When it comes to long-term predictions about the markets, analysts and investing professionals tend to be too optimistic, but investors are too pessimistic.
So argued
David Kelly, chief global strategist at
J.P. Morgan Asset Management [
profile] and chief market strategist for J.P. Morgan Funds, in a press lunch today at J.P. Morgan's offices in midtown Manhattan.
"There is no doubt that people are more pessimistic than the economic numbers suggest they should be," Kelly says. "There's a certain post-traumatic stress disorder among the investment community. There's also a lack of understanding ... about basic economic and financial literacy."

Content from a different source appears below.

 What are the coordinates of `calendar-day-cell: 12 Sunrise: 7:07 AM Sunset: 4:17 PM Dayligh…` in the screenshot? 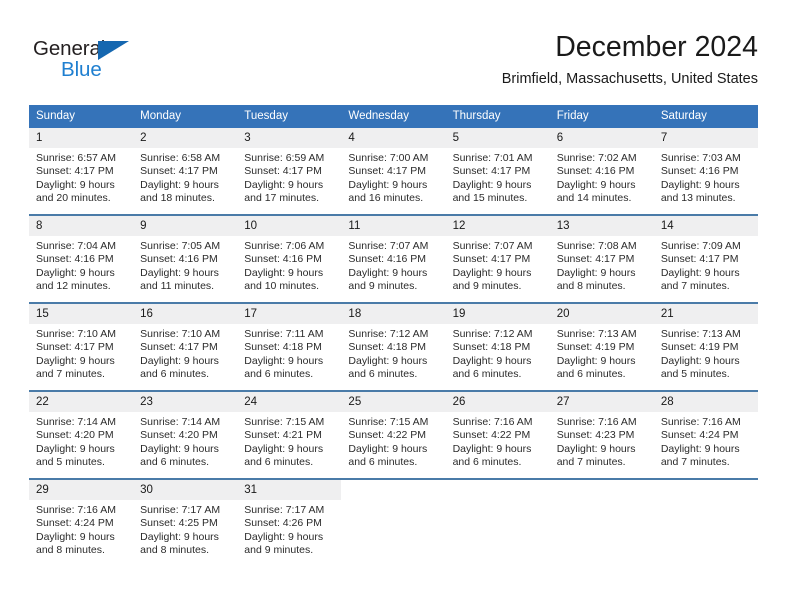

"In the absence of knowledge, fear takes over," Kelly adds. "People don't want risk. Risk is the four-letter word of the teens."
The lunch also featured three of Kelly's colleagues:
John Bilton, global head of multi-asset strategy;
Jed Laskowitz, co-head of global investment management solutions; and
Tony Werley, chief investment officer and chief portfolio strategist for endowments and foundations. The quartet presented JPMAM's long-term capital markets outlook for 2017, which will be officially released tomorrow. The 2017 outlook, which runs to nearly 100 pages, is the 21st annual edition published by the JPMAM team.
"Right now people are very focused on the election," Kelly says. "But there is life after the election, and people have to think about long-term investing."
On a personal note, if you're looking for Kelly this coming weekend, you'll find him running the New York City Marathon, his first marathon. (His son is running the marathon, too.)
Kelly and his colleagues offered a host of recommendations. Kelly boiled them down to one three-part mantra.
"People do need to be more active, more diversified, and more inventive," Kelly says.